O oposto da alegria é a tristeza, aquele sentimento pelo qual tudo parece mais pesado. E uma variante da tristeza é a depressão ou mau humor, a melancolia, o descontentamento. Como resistir à atitude da tristeza? Como superar a depressão? É invocar o ES, pois a alegria é o dom do ES. É preciso invocar o ES, na certeza de que a alegria existe, de que ela está no fundo de nós mesmos, porque ela é a presença de Jesus ressuscitado ainda que esteja escondida. A alegria vem e virá, e tal certeza, cultivada no coração, ajuda a superar depressões, maus humores, escuridão etc..
   

Outro fruto conjuntural e central do ES é a paz (shalom), que representa também uma espécie de síntese de todo bem na Bíblia. Biblicamente a paz é entendida como todo e qualquer bem, humano e divino. Por isso, São Paulo até diz: “E a paz de Deus, que ultrapassa toda a compreensão, guardará vossos corações e vossos pensamentos em Jesus Cristo (Fl 4,7). A paz podemos definir como a atitude que nos defende da ânsia, que reina sobre a ânsia, que a domina. Ela é, obviamente, dom de Deus, do Espírito; é a riqueza que o Espírito derrama sobre os que a acolhem. A paz é a sensação de sentir-se em casa, de ter familiaridade com o ambiente em que vivemos. E sentir-se em casa com Deus, em Deus; o repouso em Deus é a paz que bloqueia a inquietude do coração. Como dizia Sto. Agostinho: “Nosso coração está inquieto enquanto não repousa em ti”. A paz é sentir-se em casa com os outros, quando os relacionamentos são construtivos. A paz leva a pessoa a superar os medos e as desconfianças recíprocas.
   

Os Atos dos Apóstolos relatam um curioso episódio: Chegando a Éfeso, Paulo encontrou alguns discípulos e lhes perguntou: “‘Recebestes o Espírito Santo, quando abraçastes a fé?’ responderam-lhe: ‘Não, nem sequer ouvimos dizer que há um Espírito Santo’”(At 19,1).

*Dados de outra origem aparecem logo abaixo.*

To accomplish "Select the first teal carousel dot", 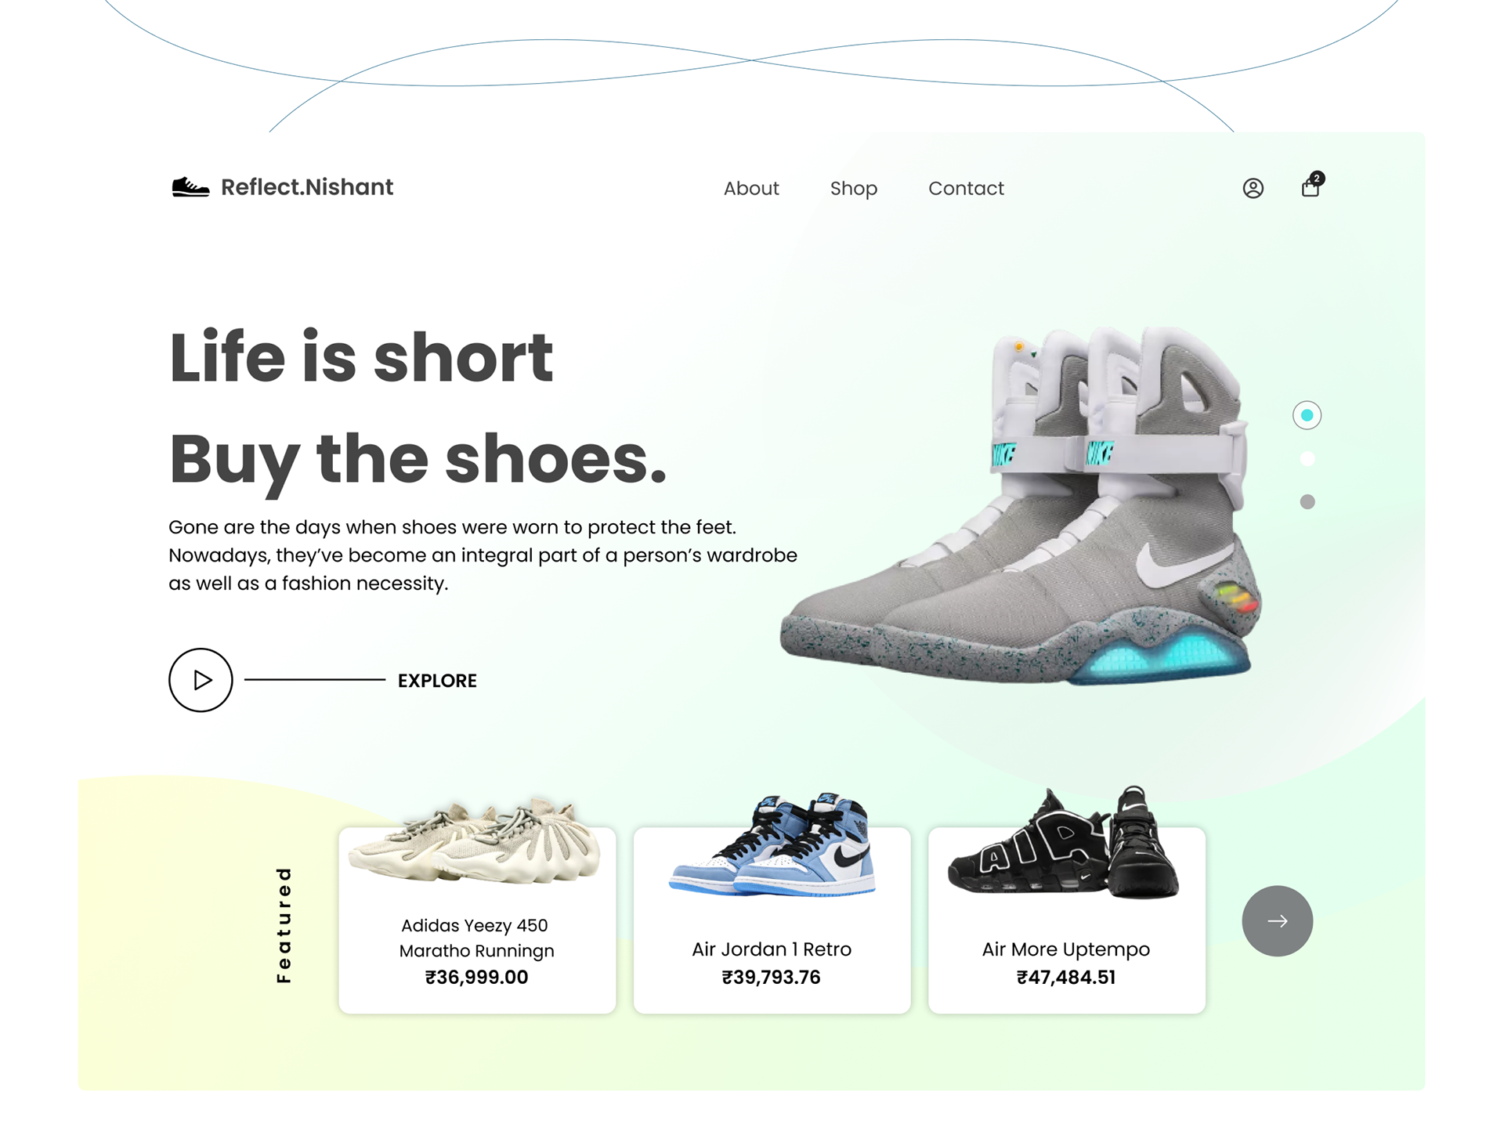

Se dirigíssemos hoje a mesma pergunta a muitos cristãos, receberíamos talvez uma resposta desse mesmo tipo: sabem, sim, que existe um Espírito Santo, mas é tudo o que sabem a respeito d’Ele; de resto, ignoram quem é, na realidade, o Espírito Santo e o que representa para a vida deles.


Portanto, mais do que nunca, reunamo-nos hoje em torno da Igreja para invocar, em uníssono, sobre nós, sobre nossa família e sobre o mundo inteiro, o Espírito Santo que é Espírito de reconciliação, de unidade, de renovação, de harmonia, de amor, de alegria, de mansidão, de cortesia, de longanimidade, de moderação, de autocontrole e de paz. E que estejamos abertos permanente diante do Espírito Santo que quer nos renovar e transformar em criaturas novas e renovadas de Deus.